On communion in the Church and with the pope, the participants were unanimous in the desire that "all bishops in China are increasingly engaged in fostering the growth of unity of faith and life of all Catholics" and so they must avoid "making gestures (such as, for example, celebrating the sacraments, ordinations of bishops, attending meetings) that contradict communion with the Pope, who appointed them shepherds, and creating sometimes agonizing difficulties within their ecclesial communities. "
This clarification is important because it actually refers to the gathering of the National Assembly of Catholic representatives, due to be held in the second half of 2010. This meeting is considered superior to the bishops and which "democratically" decides pastoral guidelines, candidates to the episcopate, etc .... It is one of the structures deemed "incompatible with Catholic doctrine" (see the Pope's Letter to Chinese Catholics, n.7). The Assembly is set to decide the future president of the Patriotic Association and the head of the council of Chinese bishops (a sort of Episcopal conference not recognized by the Holy See).
In the past months Card. Zen has explicitly asked Chinese bishops not to participate (See: AsiaNews.it, 03/01/2009 Cardinal. Zen asks Chinese bishops for more courage) and his appeal must have been accepted because the Patriotic Association has continuously postponed the date of the meeting, perhaps because it is unable to find a sufficient number of prelates willing to be manipulated.
The Cardinal welcomes this emphasis on communion with the Pope and says that now "the Commission, despite having members with different histories and experiences, after three years has reached a maturation of shared understanding" despite the different “sensibilities that are mutually enriching”.
In order to enhance the communion of the Church in China with the universal Church, the statement recalled the World Day of Prayer May 24, feast of Our Lady of Sheshan, the national shrine not far from Shanghai, where for decades Catholics have come together to pray for all China.

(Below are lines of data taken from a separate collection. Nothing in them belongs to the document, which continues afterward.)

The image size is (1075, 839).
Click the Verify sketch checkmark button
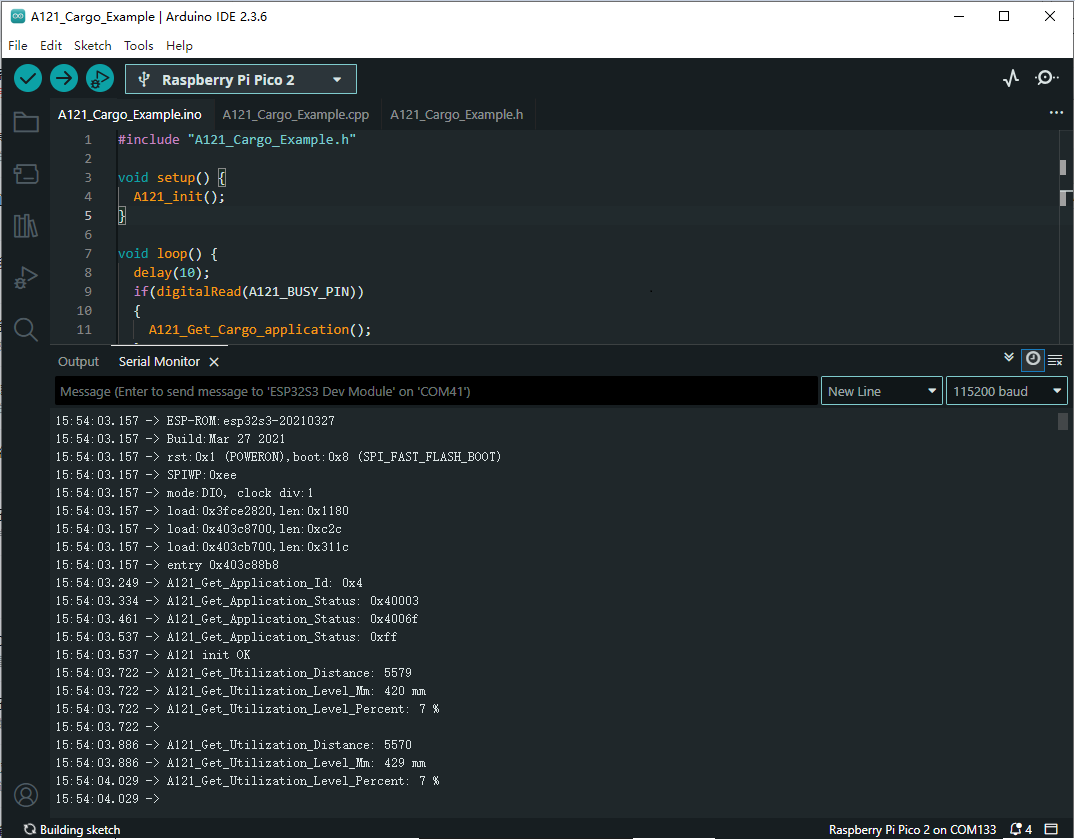(28, 78)
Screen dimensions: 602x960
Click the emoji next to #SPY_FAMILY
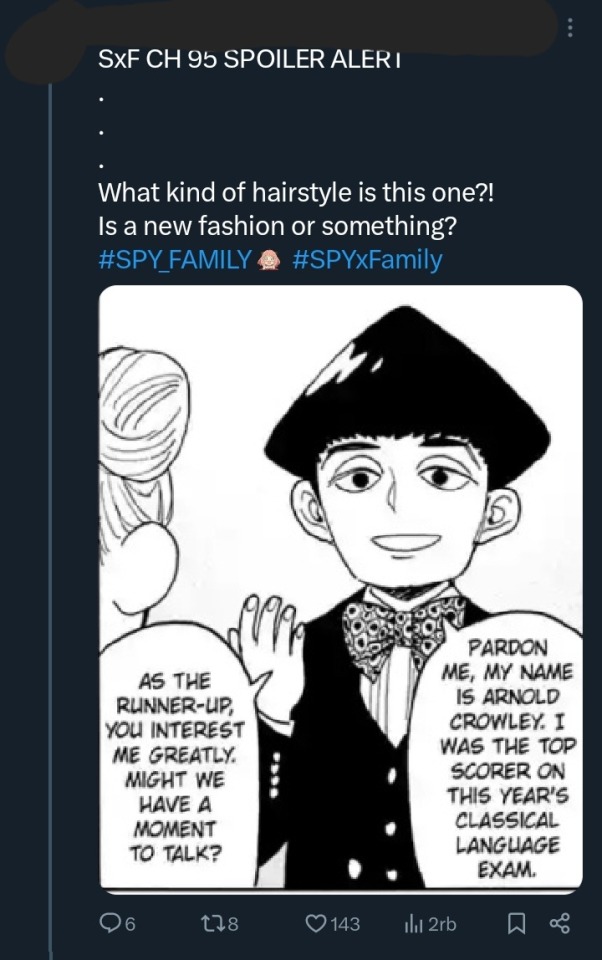(270, 259)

Since the pope has mentioned this in his letter, every year the police create difficulties making it almost impossible to reach the shrine.

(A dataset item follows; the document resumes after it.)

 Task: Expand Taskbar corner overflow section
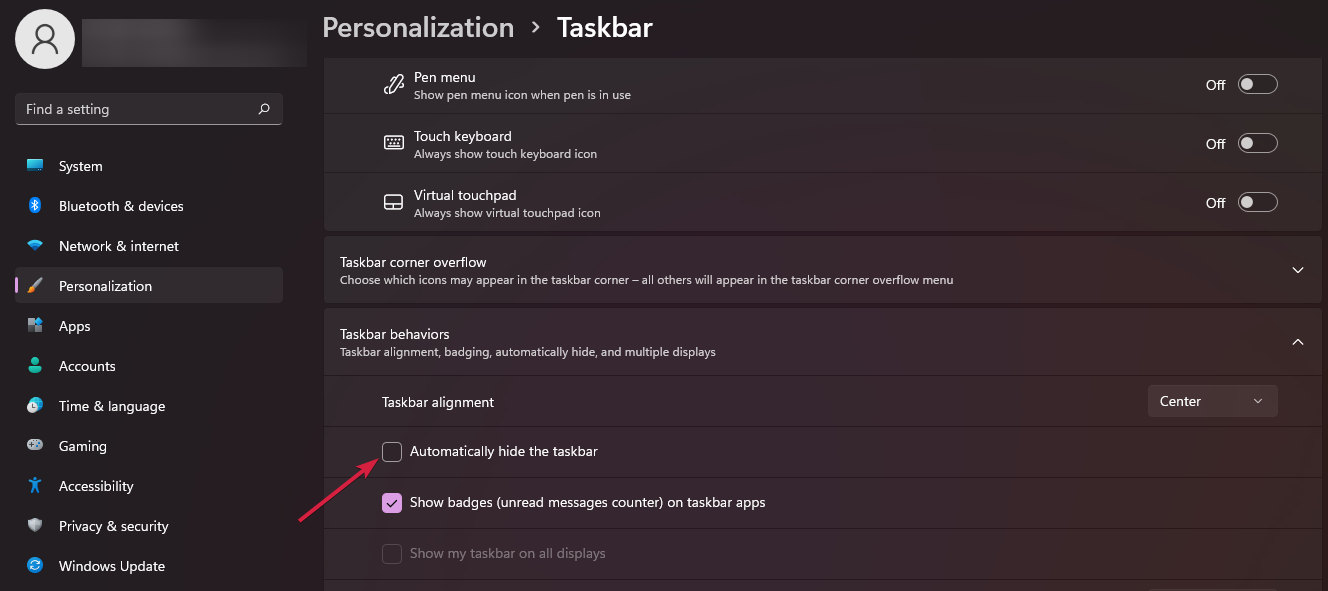[x=1298, y=270]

"With the day of prayer for China, May 24 – says Card. Zen - the universal Church is reminded of China. Through the spiritual ties difficulties can be overcome and we can seek greater unity in the Church community and among the pastors and the people. "
Finally, the statement calls for "a respectful and open dialogue between the Holy See and the governing authorities" of China, to the benefit of the Church and civil society. But it also remembers "those bishops and priests, who have long been deprived of liberty."
As often noted by AsiaNews, currently there are three underground bishops in China in police custody, segregated in unknown places and dozens of priests in prison or forced labour camps and dozens more bishops unable to carry out their ministry. Card. Zen has often asked the Chinese government for their release (see: AsiaNews.it, 24/09/2009 Cardinal Zen calls on China to release imprisoned bishops on its 60th anniversary).